In the intervening months, Farrow returned to Lake Placid and started sliding again. Not able to walk properly, let alone run – he pushed off at the start with just one leg.
One year on, with months of intense rehabilitation and strength work under his belt, Farrow had to get back on the international circuit at the end of 2012 earn qualification points and keep his Olympic dream alive.
But he could still only drag his leg, so his friends got together and they began constructing splints out of plastics and then a Kevlar-Carbon compound for Farrow to train and compete with. This allowed the foot to move into a 90 degree position.
“As long as the foot is lifted up, I still have all the power through my leg I just don’t have the stability and control to move sideways,” Farrow explained, acknowledging a lot of the brace prototypes broke along the way.
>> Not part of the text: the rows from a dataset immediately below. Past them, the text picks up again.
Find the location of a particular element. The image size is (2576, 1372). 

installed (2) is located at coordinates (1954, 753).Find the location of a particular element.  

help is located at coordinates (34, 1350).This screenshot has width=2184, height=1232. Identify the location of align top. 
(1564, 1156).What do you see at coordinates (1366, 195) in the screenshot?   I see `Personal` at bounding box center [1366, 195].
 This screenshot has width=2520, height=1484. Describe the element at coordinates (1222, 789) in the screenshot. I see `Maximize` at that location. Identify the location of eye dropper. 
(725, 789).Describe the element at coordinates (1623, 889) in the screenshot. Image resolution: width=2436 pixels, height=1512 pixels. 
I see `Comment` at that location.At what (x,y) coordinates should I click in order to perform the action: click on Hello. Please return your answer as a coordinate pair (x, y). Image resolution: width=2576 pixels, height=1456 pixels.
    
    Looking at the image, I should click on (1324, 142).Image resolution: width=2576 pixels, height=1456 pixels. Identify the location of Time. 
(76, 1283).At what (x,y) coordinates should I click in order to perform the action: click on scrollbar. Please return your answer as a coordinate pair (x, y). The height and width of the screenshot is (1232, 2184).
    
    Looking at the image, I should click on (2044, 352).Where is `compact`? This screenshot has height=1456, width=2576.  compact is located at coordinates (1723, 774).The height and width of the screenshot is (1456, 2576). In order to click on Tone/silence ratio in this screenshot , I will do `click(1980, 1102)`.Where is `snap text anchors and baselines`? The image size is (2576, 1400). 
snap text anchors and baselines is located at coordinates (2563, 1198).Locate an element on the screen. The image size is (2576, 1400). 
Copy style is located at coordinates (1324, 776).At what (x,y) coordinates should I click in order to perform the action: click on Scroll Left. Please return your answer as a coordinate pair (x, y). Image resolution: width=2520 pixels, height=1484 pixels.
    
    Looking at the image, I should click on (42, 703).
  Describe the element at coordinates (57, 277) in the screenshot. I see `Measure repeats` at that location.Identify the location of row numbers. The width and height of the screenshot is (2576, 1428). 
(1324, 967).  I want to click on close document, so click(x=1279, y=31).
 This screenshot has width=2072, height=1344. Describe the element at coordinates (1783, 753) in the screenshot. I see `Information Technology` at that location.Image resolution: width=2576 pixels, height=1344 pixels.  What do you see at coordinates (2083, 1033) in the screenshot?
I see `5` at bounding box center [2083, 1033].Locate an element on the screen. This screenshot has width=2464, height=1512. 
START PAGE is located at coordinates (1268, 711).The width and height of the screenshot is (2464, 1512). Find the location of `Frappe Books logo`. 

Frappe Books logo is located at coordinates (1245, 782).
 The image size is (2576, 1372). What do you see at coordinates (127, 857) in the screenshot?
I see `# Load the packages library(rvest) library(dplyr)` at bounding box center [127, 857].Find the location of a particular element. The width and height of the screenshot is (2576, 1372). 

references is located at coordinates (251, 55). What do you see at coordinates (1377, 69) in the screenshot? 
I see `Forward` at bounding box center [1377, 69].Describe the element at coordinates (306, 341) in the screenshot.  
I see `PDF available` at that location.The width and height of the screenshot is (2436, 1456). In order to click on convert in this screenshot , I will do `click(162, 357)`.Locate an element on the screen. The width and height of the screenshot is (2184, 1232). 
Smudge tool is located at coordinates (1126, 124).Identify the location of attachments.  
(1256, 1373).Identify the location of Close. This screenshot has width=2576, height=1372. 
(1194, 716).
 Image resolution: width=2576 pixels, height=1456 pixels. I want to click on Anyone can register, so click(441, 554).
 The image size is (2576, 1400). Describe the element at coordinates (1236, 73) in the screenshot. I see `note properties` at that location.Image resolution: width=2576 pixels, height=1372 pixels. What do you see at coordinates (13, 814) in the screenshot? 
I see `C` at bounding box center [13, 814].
“The only disadvantage has been that once I am actually on the sled, my foot angles a weird way so it is not aerodynamic.”
Despite this disadvantage, Farrow’s results in the recent northern winter were close to what they were before the injury, even with his foot not being able to move.
Then he met Dr Larissa Trease, a doctor on the Australian Winter Team, at the Sochi test event in February this year.
“I looked at all the sliders when they came through Sochi and the team physio told me about John’s fascinating injury,” Dr Trease said.
“It’s a huge injury and he was still having troubles with it. I come from a background in Paralympic sports and there is a group of people that work there in sport aids. When I saw John and saw him using his own home-made braces we talked about different materials, because he kept breaking them. I said that we should get him to see the specialist and get a proper brace made.”
Farrow has since met with Certified Orthotist Bernard Badorrek who has fitted him with an orthotic to help lift his affected left foot.
Additionally, nearly two years after the injury, the nerve is starting to show signs of repair.
“I have flickers in my toes and I can lift my foot against gravity. I have gone from walking around with a floppy foot for 19 months to having some signs of hope that it might come back,” Farrow said.
“I am looking forward to hopefully being 100 per cent by Sochi and definitely coming back strong for the next four years towards Korea,” he said of the 2018 Winter Olympics in PyeongChang.
Now back in Sydney preparing for the Olympic selection events, Farrow will spend the next five months combining strength and conditioning work in the gym, running and a variety of cross training activities.
“Downhill mountain biking, riding my motor bike – even go-karting, these are all key to my training,” Farrow explained.
“Once you are on the sled, you are on a vehicle that you have to take round corners, pick lines, choose apexes. It’s like a Formula One race – you need to stay focused and do as fast a time as possible.”
Australia hopes to qualify two men and three women in skeleton for the Sochi 2014 Winter Olympics which take place in Russia from 7 – 23 February 2014.